**TASK OBJECTIVE**
Nothing but the exact text of the entries should appear in your answer; pictures stay out.

Data items
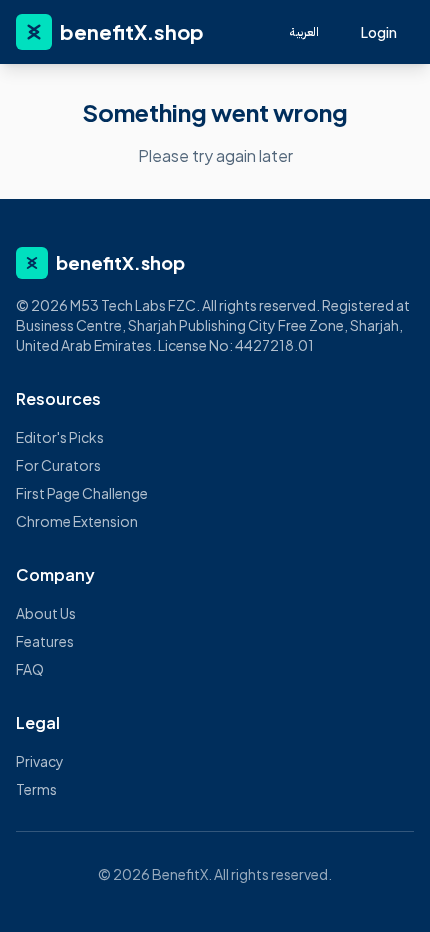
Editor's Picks (60, 437)
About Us (46, 613)
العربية (304, 31)
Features (45, 641)
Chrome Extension (77, 521)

**ANSWER BELOW**
Editor's Picks (60, 437)
About Us (46, 613)
العربية (304, 31)
Features (45, 641)
Chrome Extension (77, 521)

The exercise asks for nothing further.